Text Sascha Westphal
Das Leben ist eine Baustelle. Das Theater erst recht. Das ist der erste Gedanke, der mir durch den Kopf geht, als ich mir unauffällig einen Platz in der dritten Reihe im Depot 2 des Schauspiels Köln suche. Vorn probt das Theaterkollektiv subbotnik an dem Musiktheaterabend »Geh hin, ich weiß nicht wohin – bring das, ich weiß nicht was«. Ein etwa sechs, sieben Meter breiter und mindestens drei Meter hoher Metallrahmen steht am Rand der Spielfläche. Vielleicht ein ironischer Hinweis auf die Theatersituation. Die Bühne als Fenster in eine andere, unbekannte Welt.

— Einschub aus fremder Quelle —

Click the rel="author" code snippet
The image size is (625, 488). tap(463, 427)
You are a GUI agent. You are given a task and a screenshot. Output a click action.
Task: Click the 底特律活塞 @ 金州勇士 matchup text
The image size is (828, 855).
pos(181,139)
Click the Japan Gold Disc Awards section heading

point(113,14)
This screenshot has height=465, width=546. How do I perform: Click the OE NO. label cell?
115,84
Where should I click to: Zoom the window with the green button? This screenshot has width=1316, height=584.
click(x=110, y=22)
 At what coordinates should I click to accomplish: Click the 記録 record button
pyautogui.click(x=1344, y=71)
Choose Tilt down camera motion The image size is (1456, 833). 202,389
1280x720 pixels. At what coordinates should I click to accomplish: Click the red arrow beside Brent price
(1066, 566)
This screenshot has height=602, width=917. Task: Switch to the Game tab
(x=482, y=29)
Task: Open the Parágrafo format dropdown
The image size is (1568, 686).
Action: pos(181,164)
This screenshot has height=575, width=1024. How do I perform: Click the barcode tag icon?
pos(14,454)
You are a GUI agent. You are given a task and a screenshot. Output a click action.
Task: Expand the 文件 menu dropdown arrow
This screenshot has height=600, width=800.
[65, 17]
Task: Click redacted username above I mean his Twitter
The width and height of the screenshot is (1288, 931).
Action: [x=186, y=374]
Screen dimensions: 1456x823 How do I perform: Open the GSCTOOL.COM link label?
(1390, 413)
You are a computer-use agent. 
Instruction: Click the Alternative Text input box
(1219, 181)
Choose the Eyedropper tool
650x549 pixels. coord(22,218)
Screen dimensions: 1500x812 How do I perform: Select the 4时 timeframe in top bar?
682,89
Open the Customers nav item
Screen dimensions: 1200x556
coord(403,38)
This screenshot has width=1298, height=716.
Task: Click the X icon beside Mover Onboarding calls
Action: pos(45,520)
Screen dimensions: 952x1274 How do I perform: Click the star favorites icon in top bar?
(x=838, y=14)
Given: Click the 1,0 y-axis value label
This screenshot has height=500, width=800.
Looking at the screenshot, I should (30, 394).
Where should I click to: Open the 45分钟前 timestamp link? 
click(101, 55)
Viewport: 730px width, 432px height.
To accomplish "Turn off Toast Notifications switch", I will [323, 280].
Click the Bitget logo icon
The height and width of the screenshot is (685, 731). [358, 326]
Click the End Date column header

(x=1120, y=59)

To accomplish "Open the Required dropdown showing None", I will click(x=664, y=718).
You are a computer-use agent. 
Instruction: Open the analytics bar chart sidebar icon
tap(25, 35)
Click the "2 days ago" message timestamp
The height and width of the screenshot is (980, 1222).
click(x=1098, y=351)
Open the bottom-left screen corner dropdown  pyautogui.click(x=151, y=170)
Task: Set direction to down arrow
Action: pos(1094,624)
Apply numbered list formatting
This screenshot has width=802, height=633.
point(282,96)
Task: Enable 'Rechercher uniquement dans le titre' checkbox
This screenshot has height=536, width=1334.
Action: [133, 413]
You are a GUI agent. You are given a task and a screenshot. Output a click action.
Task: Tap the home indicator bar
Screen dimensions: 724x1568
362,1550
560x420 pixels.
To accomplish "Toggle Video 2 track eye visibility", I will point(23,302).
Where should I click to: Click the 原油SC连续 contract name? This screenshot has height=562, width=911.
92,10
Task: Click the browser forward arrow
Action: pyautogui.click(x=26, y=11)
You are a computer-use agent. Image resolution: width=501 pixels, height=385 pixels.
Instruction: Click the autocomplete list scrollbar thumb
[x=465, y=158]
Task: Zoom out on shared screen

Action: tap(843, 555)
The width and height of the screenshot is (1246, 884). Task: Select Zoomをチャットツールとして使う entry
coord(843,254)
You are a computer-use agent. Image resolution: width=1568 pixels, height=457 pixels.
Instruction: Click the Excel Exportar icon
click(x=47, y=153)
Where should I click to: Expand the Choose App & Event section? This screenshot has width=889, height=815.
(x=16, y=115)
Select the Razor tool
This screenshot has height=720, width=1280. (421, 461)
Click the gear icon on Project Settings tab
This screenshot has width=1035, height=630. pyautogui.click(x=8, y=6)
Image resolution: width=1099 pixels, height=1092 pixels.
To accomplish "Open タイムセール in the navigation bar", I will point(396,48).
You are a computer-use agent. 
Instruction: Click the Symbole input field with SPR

Eine andere Lesart liegt allerdings näher. Der Rahmen, selbst ein weithin sichtbares Zeichen des Unfertigen, vielleicht nie zu Vollendenden, gibt den Blick frei auf einen Bauzaun, der die Halle zerschneidet. Dahinter eine Holzkonstruktion, die mal ein Haus wird. Alles wirkt improvisiert, im Anfang begriffen. Selbst die fünf Klaviere, die im Raum verteilt stehen, umgibt etwas wie Verlorenheit. Sie sind zu viel und doch nicht genug. Diese Welt ist offensichtlich noch im Bau oder schon auf dem Weg in den Verfall. Wer will das sagen?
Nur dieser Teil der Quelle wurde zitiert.